Give the records again, word for word.

......

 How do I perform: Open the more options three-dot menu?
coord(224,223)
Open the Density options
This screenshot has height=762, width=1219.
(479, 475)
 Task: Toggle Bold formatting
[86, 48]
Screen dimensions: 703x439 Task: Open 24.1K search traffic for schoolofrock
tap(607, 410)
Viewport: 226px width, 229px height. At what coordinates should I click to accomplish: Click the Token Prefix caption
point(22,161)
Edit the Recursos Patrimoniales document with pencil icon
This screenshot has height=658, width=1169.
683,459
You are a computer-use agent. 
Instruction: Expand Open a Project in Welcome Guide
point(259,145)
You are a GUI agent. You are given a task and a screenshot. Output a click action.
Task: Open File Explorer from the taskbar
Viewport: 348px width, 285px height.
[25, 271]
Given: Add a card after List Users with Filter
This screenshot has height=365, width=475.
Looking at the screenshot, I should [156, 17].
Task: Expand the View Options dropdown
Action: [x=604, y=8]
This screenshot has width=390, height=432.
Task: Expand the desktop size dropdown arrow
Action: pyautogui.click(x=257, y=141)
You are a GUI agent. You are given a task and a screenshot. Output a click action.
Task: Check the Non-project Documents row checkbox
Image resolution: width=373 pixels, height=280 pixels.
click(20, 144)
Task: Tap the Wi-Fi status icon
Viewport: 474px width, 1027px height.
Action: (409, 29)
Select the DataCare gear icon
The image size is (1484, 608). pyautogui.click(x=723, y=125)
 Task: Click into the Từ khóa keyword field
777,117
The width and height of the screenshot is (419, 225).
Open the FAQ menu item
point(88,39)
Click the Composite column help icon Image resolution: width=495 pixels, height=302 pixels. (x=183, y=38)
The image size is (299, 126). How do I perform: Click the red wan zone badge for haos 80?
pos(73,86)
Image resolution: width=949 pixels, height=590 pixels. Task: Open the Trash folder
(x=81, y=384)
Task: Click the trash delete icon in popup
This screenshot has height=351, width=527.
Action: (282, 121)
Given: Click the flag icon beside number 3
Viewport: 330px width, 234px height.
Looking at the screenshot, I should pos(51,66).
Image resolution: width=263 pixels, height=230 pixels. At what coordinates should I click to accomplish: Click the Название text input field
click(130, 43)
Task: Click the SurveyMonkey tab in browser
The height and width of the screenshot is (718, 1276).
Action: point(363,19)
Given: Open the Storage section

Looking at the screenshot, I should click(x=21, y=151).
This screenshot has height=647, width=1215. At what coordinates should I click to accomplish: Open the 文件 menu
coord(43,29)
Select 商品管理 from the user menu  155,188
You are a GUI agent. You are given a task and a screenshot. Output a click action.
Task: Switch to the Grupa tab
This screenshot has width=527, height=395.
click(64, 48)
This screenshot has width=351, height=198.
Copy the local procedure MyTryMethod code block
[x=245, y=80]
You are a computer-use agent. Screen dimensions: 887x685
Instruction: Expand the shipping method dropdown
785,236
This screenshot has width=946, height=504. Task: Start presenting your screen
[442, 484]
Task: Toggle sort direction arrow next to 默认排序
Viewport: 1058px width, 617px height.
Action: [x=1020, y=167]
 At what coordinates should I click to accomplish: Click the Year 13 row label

......

Response below
 How do I perform: Open the more options three-dot menu?
coord(224,223)
Open the Density options
This screenshot has height=762, width=1219.
(479, 475)
 Task: Toggle Bold formatting
[86, 48]
Screen dimensions: 703x439 Task: Open 24.1K search traffic for schoolofrock
tap(607, 410)
Viewport: 226px width, 229px height. At what coordinates should I click to accomplish: Click the Token Prefix caption
point(22,161)
Edit the Recursos Patrimoniales document with pencil icon
This screenshot has height=658, width=1169.
683,459
You are a computer-use agent. 
Instruction: Expand Open a Project in Welcome Guide
point(259,145)
You are a GUI agent. You are given a task and a screenshot. Output a click action.
Task: Open File Explorer from the taskbar
Viewport: 348px width, 285px height.
[25, 271]
Given: Add a card after List Users with Filter
This screenshot has height=365, width=475.
Looking at the screenshot, I should [156, 17].
Task: Expand the View Options dropdown
Action: [x=604, y=8]
This screenshot has width=390, height=432.
Task: Expand the desktop size dropdown arrow
Action: pyautogui.click(x=257, y=141)
You are a GUI agent. You are given a task and a screenshot. Output a click action.
Task: Check the Non-project Documents row checkbox
Image resolution: width=373 pixels, height=280 pixels.
click(20, 144)
Task: Tap the Wi-Fi status icon
Viewport: 474px width, 1027px height.
Action: (409, 29)
Select the DataCare gear icon
The image size is (1484, 608). pyautogui.click(x=723, y=125)
 Task: Click into the Từ khóa keyword field
777,117
The width and height of the screenshot is (419, 225).
Open the FAQ menu item
point(88,39)
Click the Composite column help icon Image resolution: width=495 pixels, height=302 pixels. (x=183, y=38)
The image size is (299, 126). How do I perform: Click the red wan zone badge for haos 80?
pos(73,86)
Image resolution: width=949 pixels, height=590 pixels. Task: Open the Trash folder
(x=81, y=384)
Task: Click the trash delete icon in popup
This screenshot has height=351, width=527.
Action: (282, 121)
Given: Click the flag icon beside number 3
Viewport: 330px width, 234px height.
Looking at the screenshot, I should pos(51,66).
Image resolution: width=263 pixels, height=230 pixels. At what coordinates should I click to accomplish: Click the Название text input field
click(130, 43)
Task: Click the SurveyMonkey tab in browser
The height and width of the screenshot is (718, 1276).
Action: point(363,19)
Given: Open the Storage section

Looking at the screenshot, I should click(x=21, y=151).
This screenshot has height=647, width=1215. At what coordinates should I click to accomplish: Open the 文件 menu
coord(43,29)
Select 商品管理 from the user menu  155,188
You are a GUI agent. You are given a task and a screenshot. Output a click action.
Task: Switch to the Grupa tab
This screenshot has width=527, height=395.
click(64, 48)
This screenshot has width=351, height=198.
Copy the local procedure MyTryMethod code block
[x=245, y=80]
You are a computer-use agent. Screen dimensions: 887x685
Instruction: Expand the shipping method dropdown
785,236
This screenshot has width=946, height=504. Task: Start presenting your screen
[442, 484]
Task: Toggle sort direction arrow next to 默认排序
Viewport: 1058px width, 617px height.
Action: [x=1020, y=167]
 At what coordinates should I click to accomplish: Click the Year 13 row label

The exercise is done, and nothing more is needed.